CONAKRY – Alors que le procès du chanteur Singleton, poursuivi pour homicide involontaire après un accident mortel, suscite un grand intérêt médiatique, la question du désistement de la partie civile est largement débattue. Plusieurs observateurs s’interrogent : le pardon ou le retrait de la plainte de la famille de la victime peut-il mettre un terme aux poursuites ?

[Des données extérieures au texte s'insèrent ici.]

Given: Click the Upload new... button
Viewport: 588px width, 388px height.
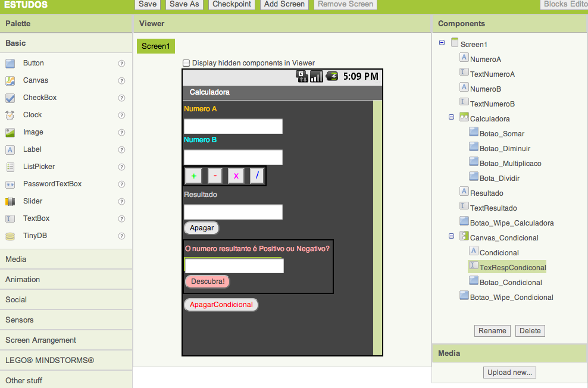Looking at the screenshot, I should [x=509, y=373].

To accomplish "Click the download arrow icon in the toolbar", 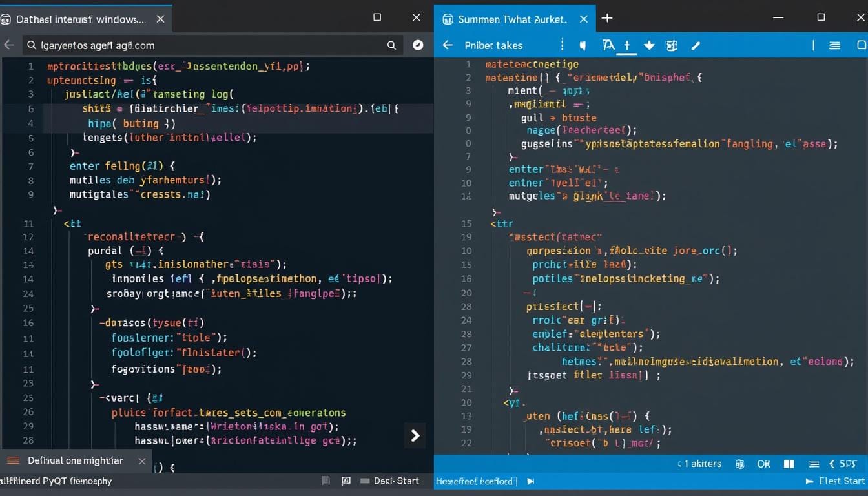I will click(648, 45).
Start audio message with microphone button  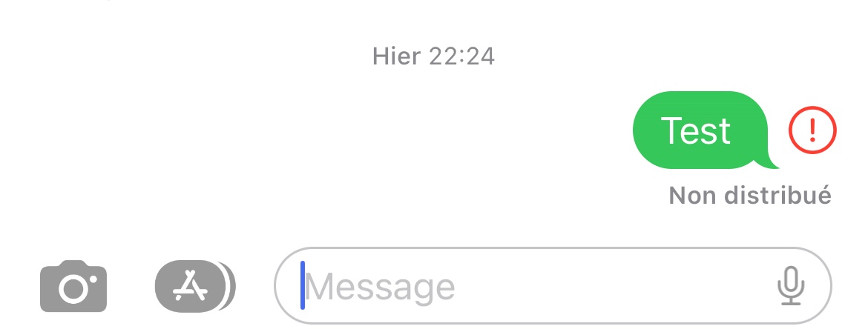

L’avocat au barreau de Guinée, Maître Pépé Antoine Lamah, a tenu à clarifier la situation juridique sur ses réseaux sociaux. Pour lui, la réponse est sans équivoque : « L’action publique, c’est-à-dire la poursuite de l’infraction au nom de la société, est indépendante de la volonté de la partie civile. Le désistement de celle-ci n’entraîne donc pas l’extinction de la procédure ».
En d’autres termes, même si la victime pardonne ou renonce à ses demandes de réparation, le procès pénal se poursuit. « Il appartient à la société, par l’intermédiaire du parquet, de poursuivre et de sanctionner les atteintes à l’ordre public », insiste l’avocat.
Par ailleurs, Maître Lamah précise que le ministère public n’a pas non plus le pouvoir discrétionnaire d’arrêter les poursuites une fois qu’elles sont engagées. « Seul le juge, après examen des faits et du droit, peut mettre fin au procès », tranche-t-il.
Cette mise au point apporte un éclairage important au moment où l’affaire Singleton continue d’alimenter débats et spéculations dans l’opinion publique.